1) My first full-length book, Pink Elephant, is going to drop on Halloween. Because the universe is always such a sweet little schemer like that. The cover design is by one of my most favorite artists, Mike Stilkey. How I made that happen is beyond me. But I am SO effing excited, I might need to borrow a diaper about it.

2) I will be featuring three times in Ohio next month.
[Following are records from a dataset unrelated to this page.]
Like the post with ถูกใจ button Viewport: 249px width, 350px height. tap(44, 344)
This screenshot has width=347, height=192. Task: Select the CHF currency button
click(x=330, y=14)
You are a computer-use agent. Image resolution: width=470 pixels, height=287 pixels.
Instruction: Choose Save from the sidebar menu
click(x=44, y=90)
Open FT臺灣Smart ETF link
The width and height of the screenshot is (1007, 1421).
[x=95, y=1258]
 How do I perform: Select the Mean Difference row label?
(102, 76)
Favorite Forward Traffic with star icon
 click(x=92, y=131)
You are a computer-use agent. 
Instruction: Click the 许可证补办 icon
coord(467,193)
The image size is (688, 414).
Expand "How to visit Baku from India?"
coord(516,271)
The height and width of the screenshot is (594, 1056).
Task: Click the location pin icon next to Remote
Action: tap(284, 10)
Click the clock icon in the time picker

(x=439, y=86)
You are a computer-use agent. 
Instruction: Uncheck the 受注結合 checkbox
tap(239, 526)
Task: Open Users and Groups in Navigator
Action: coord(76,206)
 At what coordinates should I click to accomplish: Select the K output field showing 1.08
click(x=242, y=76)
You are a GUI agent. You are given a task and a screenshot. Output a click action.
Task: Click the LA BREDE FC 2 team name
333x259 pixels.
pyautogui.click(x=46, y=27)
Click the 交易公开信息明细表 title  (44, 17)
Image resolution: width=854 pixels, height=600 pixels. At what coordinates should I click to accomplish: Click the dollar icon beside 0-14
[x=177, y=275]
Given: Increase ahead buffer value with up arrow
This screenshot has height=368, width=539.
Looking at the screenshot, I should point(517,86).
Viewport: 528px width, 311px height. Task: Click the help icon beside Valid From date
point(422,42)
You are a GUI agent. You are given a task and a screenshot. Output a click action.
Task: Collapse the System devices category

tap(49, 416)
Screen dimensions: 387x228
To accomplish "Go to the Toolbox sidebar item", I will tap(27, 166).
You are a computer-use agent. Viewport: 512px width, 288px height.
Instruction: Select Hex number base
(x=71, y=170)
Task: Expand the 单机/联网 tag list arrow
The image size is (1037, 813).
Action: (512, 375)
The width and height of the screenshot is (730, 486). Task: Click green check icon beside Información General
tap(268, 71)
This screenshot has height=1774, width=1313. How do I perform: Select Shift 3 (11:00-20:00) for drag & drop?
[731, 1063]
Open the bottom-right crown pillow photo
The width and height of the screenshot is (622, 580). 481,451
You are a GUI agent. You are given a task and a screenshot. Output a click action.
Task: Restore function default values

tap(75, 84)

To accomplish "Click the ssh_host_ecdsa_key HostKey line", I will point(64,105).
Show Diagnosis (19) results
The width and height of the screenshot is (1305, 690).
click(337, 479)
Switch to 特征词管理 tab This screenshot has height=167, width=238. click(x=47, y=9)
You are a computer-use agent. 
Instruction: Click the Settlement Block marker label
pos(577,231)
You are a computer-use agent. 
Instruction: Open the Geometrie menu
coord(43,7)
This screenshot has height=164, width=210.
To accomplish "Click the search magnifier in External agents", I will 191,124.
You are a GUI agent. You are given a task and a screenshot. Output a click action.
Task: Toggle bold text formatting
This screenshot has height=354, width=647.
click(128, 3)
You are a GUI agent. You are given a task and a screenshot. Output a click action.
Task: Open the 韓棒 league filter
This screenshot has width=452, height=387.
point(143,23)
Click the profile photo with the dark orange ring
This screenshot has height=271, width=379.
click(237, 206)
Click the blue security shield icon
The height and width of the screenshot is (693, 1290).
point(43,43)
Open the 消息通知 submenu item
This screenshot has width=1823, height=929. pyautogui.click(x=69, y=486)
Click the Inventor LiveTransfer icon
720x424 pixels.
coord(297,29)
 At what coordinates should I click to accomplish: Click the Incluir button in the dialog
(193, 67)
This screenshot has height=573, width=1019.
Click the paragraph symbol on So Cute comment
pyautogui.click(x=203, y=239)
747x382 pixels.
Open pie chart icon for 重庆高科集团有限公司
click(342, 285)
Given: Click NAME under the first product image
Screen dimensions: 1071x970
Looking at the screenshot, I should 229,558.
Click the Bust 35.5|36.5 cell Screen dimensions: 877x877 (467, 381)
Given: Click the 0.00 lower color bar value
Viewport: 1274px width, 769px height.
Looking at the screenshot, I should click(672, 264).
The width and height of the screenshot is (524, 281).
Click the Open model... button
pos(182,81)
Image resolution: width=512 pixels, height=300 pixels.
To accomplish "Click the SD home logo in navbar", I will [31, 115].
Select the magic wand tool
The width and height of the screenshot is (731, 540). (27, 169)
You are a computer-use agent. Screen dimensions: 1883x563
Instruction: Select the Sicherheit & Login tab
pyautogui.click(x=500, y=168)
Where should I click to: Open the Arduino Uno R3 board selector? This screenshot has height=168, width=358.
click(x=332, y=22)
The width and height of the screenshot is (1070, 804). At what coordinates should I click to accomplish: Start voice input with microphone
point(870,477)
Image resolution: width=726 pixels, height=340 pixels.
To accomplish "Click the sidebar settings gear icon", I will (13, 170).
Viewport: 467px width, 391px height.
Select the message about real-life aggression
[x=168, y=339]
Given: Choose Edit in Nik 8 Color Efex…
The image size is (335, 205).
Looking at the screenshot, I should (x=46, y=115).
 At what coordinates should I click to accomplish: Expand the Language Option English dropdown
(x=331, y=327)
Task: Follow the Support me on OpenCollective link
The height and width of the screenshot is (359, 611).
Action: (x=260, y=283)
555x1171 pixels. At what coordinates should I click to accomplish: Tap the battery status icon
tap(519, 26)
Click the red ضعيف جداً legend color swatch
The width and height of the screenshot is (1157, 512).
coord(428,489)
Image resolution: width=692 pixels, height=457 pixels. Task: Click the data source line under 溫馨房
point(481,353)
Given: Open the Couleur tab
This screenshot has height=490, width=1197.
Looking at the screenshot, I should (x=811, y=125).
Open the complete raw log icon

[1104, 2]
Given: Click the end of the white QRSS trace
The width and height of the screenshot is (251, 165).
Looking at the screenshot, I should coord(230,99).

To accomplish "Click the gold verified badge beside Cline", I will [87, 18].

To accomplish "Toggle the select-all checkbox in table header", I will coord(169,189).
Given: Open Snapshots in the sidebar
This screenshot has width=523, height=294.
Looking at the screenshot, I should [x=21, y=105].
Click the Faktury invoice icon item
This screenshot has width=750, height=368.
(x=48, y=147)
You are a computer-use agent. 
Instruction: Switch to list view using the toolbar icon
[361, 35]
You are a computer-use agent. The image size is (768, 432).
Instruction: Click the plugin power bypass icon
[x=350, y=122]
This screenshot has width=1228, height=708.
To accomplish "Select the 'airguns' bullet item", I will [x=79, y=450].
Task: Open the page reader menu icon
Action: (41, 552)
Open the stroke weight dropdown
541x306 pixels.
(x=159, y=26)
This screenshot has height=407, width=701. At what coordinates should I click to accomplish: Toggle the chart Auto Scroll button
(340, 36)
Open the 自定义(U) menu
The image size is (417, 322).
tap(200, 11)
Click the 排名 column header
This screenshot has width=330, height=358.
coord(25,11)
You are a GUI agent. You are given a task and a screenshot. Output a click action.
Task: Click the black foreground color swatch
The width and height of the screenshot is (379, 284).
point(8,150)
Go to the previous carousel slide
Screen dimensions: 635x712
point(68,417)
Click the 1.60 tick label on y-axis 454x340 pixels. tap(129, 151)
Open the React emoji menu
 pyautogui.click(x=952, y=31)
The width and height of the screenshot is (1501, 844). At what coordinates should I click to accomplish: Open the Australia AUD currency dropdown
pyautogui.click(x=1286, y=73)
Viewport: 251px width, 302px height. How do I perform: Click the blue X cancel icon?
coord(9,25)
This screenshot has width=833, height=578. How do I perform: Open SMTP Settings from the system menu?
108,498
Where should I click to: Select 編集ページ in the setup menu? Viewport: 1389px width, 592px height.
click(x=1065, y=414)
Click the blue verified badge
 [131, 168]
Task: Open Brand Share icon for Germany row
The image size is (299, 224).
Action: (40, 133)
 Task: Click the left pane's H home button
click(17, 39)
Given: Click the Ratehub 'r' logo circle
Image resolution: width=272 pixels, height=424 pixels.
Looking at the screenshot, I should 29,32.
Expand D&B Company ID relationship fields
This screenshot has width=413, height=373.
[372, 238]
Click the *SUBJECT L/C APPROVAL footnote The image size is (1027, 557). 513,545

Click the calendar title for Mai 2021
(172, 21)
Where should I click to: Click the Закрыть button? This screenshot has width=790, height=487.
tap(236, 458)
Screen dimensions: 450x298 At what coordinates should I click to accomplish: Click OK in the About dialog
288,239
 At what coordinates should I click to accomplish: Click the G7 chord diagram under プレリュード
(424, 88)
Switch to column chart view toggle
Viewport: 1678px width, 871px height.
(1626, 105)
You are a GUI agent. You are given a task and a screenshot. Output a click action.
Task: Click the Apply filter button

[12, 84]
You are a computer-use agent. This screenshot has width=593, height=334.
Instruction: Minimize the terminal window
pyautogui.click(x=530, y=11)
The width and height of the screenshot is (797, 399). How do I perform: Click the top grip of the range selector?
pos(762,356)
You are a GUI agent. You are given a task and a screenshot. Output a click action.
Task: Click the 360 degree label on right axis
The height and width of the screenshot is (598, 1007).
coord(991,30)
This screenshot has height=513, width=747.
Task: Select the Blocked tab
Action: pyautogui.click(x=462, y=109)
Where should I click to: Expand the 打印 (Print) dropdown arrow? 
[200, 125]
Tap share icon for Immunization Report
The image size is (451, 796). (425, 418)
I am fascilitating writing workshops at the first annual Hope Springs Womens' Poetry and Performance retreat (for more deets, go here ) I will teach a workshop in the morning, then drive up to Columbus for a feature at the First Draft poetry series (where I will read all new or never before read work.) And, because I am bananas, I will drive up again to feature (with a different set, as well as a small workshop beforehand) the next night at the Writing Wrongs Poetry Slam. The next day, I will close out with a feature (again) in Columbus along with the other fasciliators/features from Hope Springs.

3) In August, I will have friends and family visit and will be the first time in nine years that I will not be attending the National Poetry Slam. I do, however, encourage everyone else to check it out. It's in Florida. Sizzling! Still, it is weird for me to not be attending. The closest possible slam team is (I think) Syracuse and/or Buffalo, so that's a wrap for me. Folks keep asking if I plan on starting a slam here in Rochester, and the answer is a consistent "Nuh-uh." I coached my ass off for the past four years, and I wouldn't mind getting my hands on a new team with fresher voices, etc., but it isn't going to happen this year. I will miss all my poetry peeps at NPS, though, even if I did always hide out in my hotel room most days/nights.

4) In September, I will be reading at the Kentucky Women Writers Conference. It is their 30th anniversary, and boy have they created a stellar line-up. The inaugural poet, Elizabeth Alexander, was recently added to the roster, (as if I didn't already feel like a party crasher enough) so, of course, I will undoubtedly embarrass myself in front of her. Under pressure, I fold like a housewife. What can I say?

Okay. That's it for now. I have to go clean the spit-up off my ankles. I wish that was a metaphor.